Source data
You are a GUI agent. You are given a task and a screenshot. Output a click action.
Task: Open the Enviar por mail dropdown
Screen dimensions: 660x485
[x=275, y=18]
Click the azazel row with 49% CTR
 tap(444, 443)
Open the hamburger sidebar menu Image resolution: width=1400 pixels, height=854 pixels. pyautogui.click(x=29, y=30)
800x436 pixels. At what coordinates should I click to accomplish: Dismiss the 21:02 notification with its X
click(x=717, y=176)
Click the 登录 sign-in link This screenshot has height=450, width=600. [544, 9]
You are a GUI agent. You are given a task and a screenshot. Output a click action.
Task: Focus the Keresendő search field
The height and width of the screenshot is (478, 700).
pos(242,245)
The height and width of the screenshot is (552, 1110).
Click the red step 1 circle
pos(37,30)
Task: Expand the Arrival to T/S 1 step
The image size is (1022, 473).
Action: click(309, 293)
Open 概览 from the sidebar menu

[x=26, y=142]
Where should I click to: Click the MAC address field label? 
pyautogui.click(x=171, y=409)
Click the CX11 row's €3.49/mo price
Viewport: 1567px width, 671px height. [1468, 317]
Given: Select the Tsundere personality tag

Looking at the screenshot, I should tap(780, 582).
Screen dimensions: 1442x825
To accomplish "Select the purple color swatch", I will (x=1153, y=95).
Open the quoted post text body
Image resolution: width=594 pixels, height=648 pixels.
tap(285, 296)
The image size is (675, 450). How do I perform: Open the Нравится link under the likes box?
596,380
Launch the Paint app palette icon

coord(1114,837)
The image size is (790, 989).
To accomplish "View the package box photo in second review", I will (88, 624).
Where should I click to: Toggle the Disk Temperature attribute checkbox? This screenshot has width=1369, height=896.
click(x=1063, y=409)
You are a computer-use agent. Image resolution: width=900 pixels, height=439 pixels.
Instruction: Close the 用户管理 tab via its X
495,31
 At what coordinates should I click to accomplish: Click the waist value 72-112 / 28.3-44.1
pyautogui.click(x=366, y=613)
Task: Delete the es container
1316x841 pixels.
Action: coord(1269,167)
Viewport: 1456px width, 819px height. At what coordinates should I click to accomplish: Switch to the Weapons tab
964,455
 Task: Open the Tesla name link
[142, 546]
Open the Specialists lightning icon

> TASK GOAL:
Scale the listing from the line with "The image size is (790, 989)." up to and including its last line, and write all of those lines out again with the requests included. Multiply every coordinate in the answers by 0.7 and round it to a whole number, rounding halves up, while leaving the numbers in the requests unchanged.

> RESULT OF THE TASK:
The image size is (790, 989).
To accomplish "View the package box photo in second review", I will (62, 437).
Where should I click to: Toggle the Disk Temperature attribute checkbox? This screenshot has width=1369, height=896.
click(x=744, y=286)
You are a computer-use agent. Image resolution: width=900 pixels, height=439 pixels.
Instruction: Close the 用户管理 tab via its X
347,22
 At what coordinates should I click to accomplish: Click the waist value 72-112 / 28.3-44.1
pyautogui.click(x=256, y=429)
Task: Delete the es container
1316x841 pixels.
Action: coord(888,117)
Viewport: 1456px width, 819px height. At what coordinates should I click to accomplish: Switch to the Weapons tab
675,319
 Task: Open the Tesla name link
[99, 382]
Open the Specialists lightning icon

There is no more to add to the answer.